Tracked as CVE-2026-5760, this flaw presents a classic supply-chain attack vector. By leveraging the widely used GGUF model format, a threat actor can weaponize a model file and host it on public repositories like HuggingFace. Once an unsuspecting developer or automated pipeline pulls this model into an SGLang environment, the attacker gains a foothold that can lead to total system compromise.

The Root Cause: Insecure Template Rendering

The technical crux of this vulnerability lies in a Server-Side Template Injection (SSTI) oversight within the framework’s reranking logic. When SGLang processes a model, it must interpret chat templates—instructions that format how a model perceives conversation history. In the case of SGLang, these templates are often ingested directly from the model’s metadata.

Deep-diving into the codebase, the vulnerability is located within the serving_rerank.py module. The framework utilizes the Jinja2 templating engine to render these chat templates. However, instead of employing the hardened ImmutableSandboxedEnvironment, the code calls the standard Jinja2.Environment() function.

This is a critical architectural error. While a sandboxed environment restricts the template’s ability to access dangerous Python attributes or system calls, the standard environment provides no such boundaries. This allows an attacker to craft a template that “escapes” the intended logic and executes arbitrary Python commands with the same privileges as the SGLang process.

Anatomy of an Attack: Step-by-Step Execution

Recent proof-of-concept (PoC) research has mapped out the exact lifecycle of this exploit:

  • Weaponization: The attacker crafts a malicious GGUF file. Inside the file, they modify the tokenizer.chat_template metadata to include a sophisticated SSTI payload.
  • The Trigger Phrase: To ensure the payload executes, the attacker embeds a specific string (e.g., “The answer can only be ‘yes’ or ‘no’”). This phrase is strategically chosen to trigger SGLang’s internal Qwen3 reranker detection logic, forcing the framework to process the malicious template.
  • Deployment: The compromised model is uploaded to a public platform. The attacker waits for a victim to download and execute the model using SGLang version 0.5.9.
  • The Payload Delivery: When a user makes an API request to the /v1/rerank endpoint, the framework pulls the template from the model to process the request.
  • Code Execution: As the template is processed, the Jinja2 engine hits the un-sandboxed payload. Using known Python bypass techniques, the attacker breaks out of the template context and executes operating system commands, effectively handing control of the server to the attacker.

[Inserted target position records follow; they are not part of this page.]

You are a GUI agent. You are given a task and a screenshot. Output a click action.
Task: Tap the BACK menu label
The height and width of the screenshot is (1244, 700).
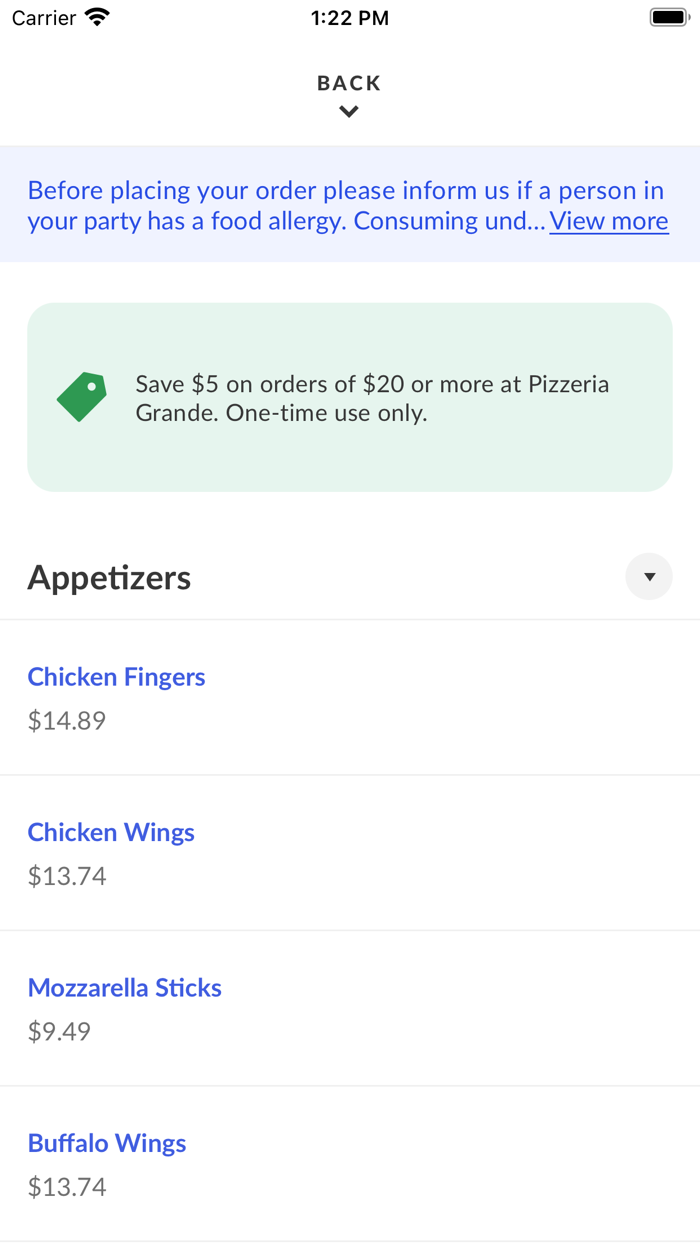click(x=348, y=83)
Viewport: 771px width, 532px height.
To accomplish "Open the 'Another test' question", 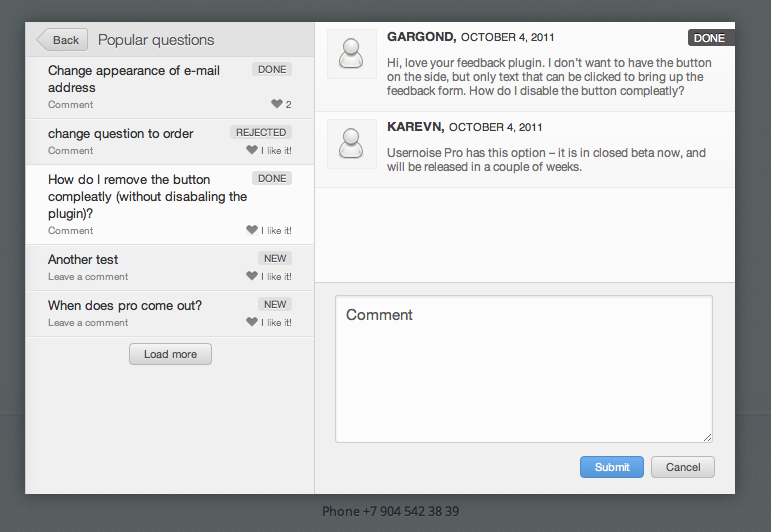I will [x=83, y=260].
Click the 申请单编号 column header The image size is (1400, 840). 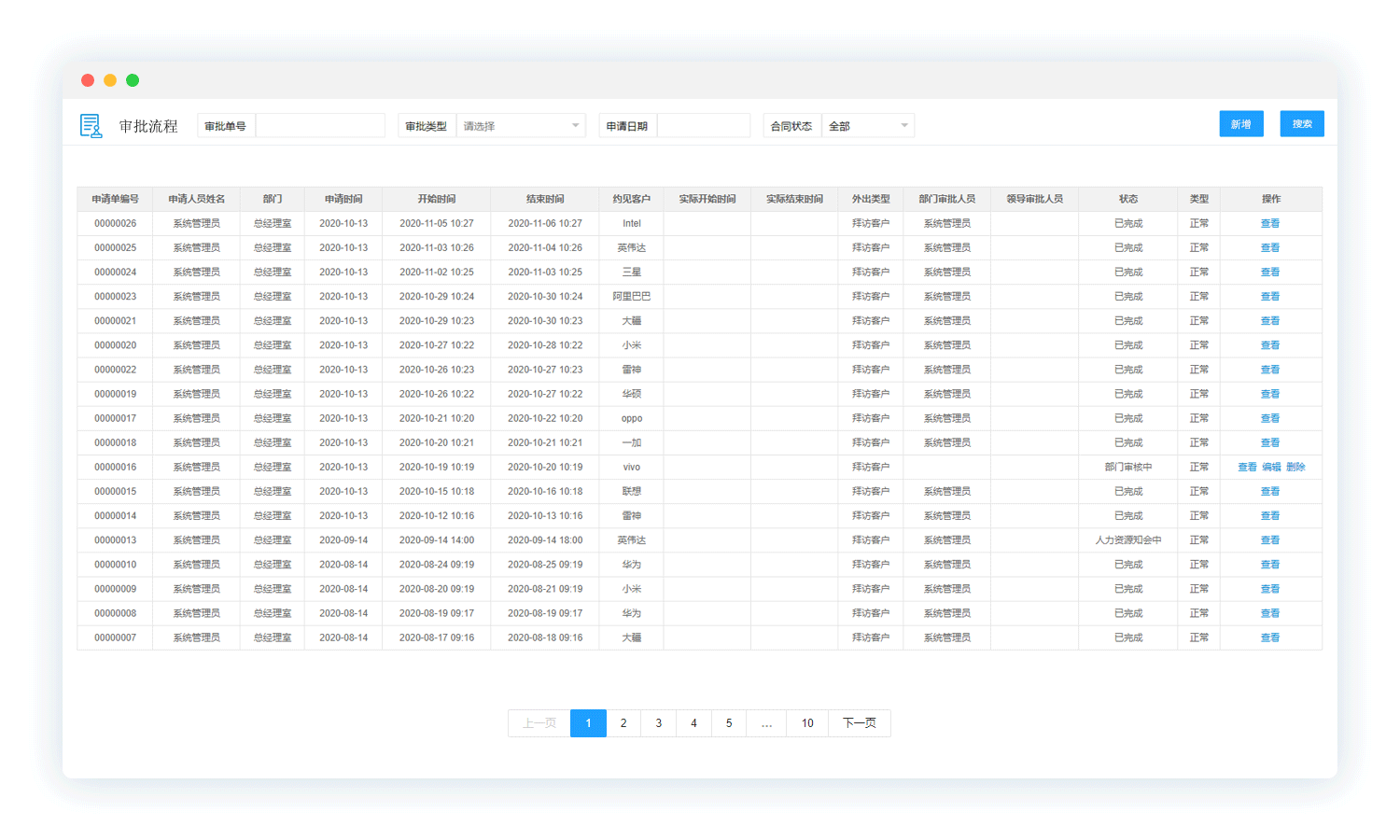(115, 199)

Broader Context and Risk Assessment

This vulnerability is not an isolated incident but part of a growing trend of security friction in the AI ecosystem. The exploit maps directly to two major weakness classes: CWE-1336 (Improper Neutralization of Special Elements Used in a Template Engine) and CWE-94 (Improper Control of Generation of Code).

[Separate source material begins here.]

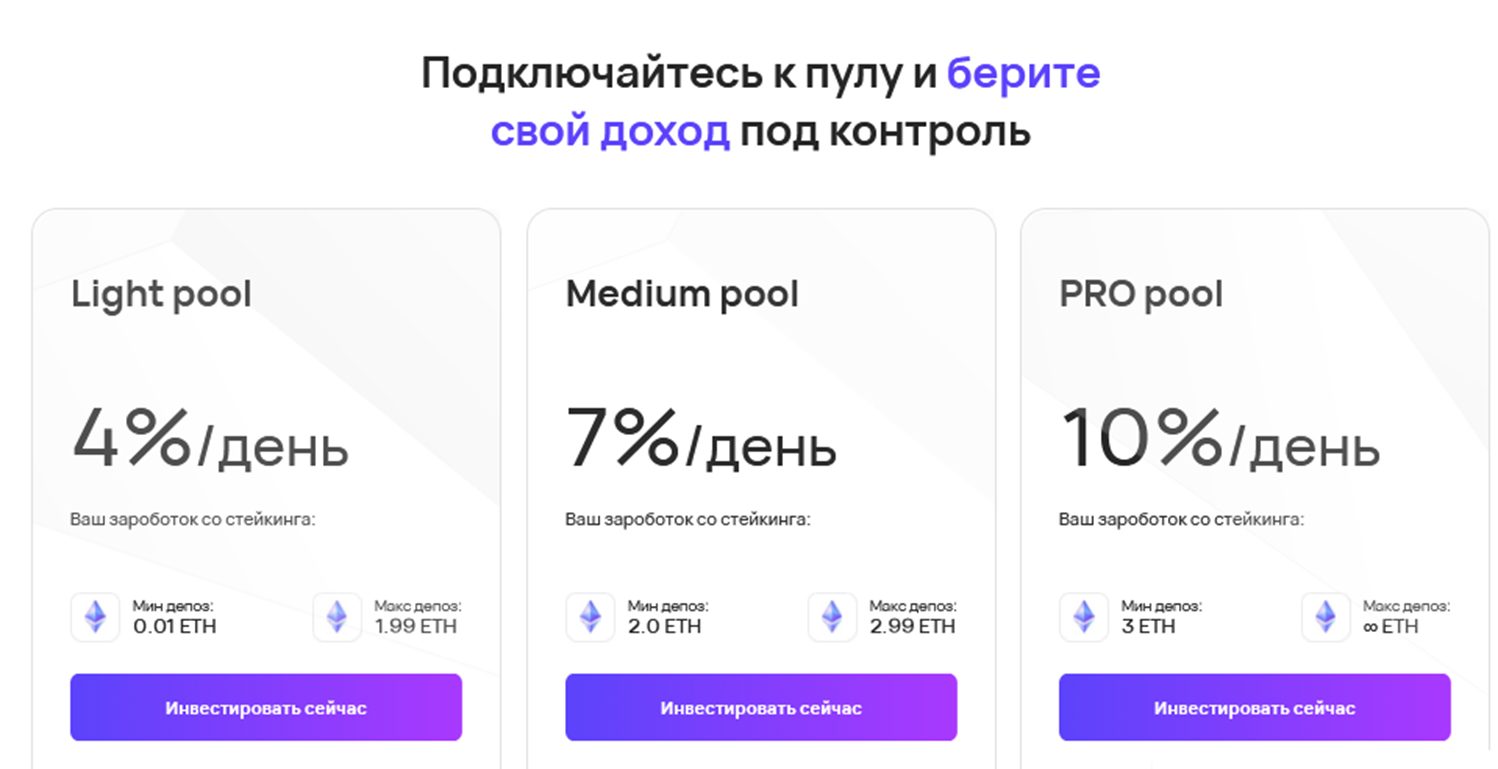Screen dimensions: 1498x769
Task: Click the 10%/день rate text
Action: coord(1219,438)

The attack surface is remarkably similar to previous high-profile vulnerabilities in the AI space, such as the “Llama Drama” bug (CVE-2024-34359) that targeted llama-cpp-python, and the recent Denial-of-Service (DoS) concerns in the vLLM framework (CVE-2025-61620).

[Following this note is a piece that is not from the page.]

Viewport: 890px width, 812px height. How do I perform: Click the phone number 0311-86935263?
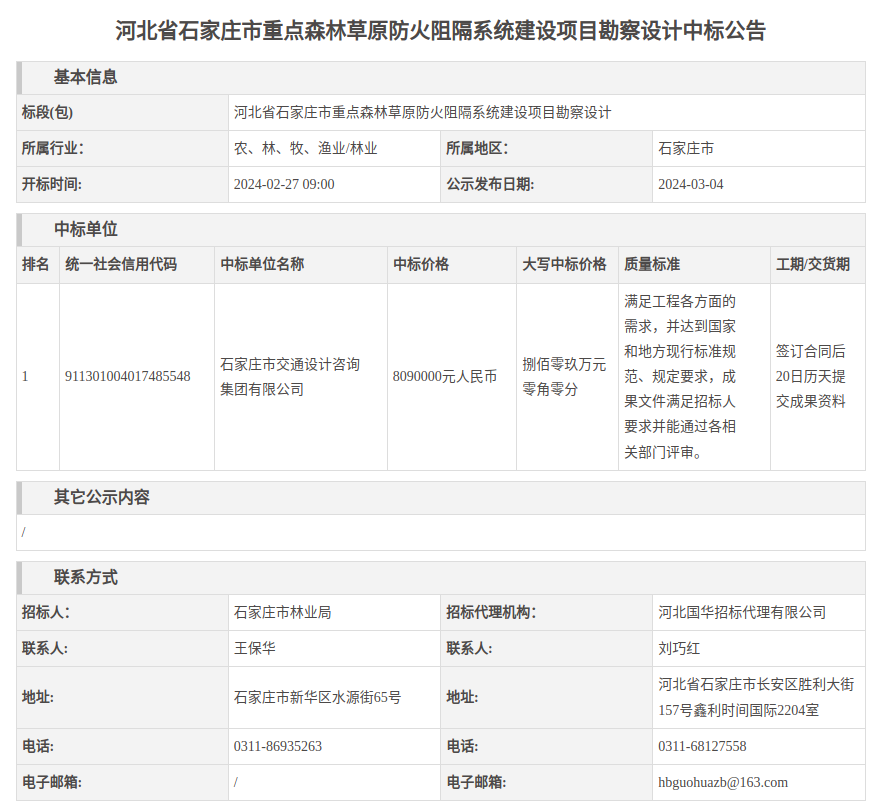tap(278, 746)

Mitigation and Best Practices

If you are currently running SGLang version 0.5.9, you are at risk. We strongly recommend the following immediate actions:

  1. Verify Model Sources: Avoid downloading GGUF models from unverified or unknown users on public repositories. Stick to official or highly trusted contributors.
  2. Isolate Inference Environments: Run your inference servers in highly restricted, low-privilege containers or sandboxed environments to limit the blast radius of a potential RCE.
  3. Monitor for Updates: Prepare to upgrade SGLang as soon as a patch is released that implements ImmutableSandboxedEnvironment for all template rendering paths.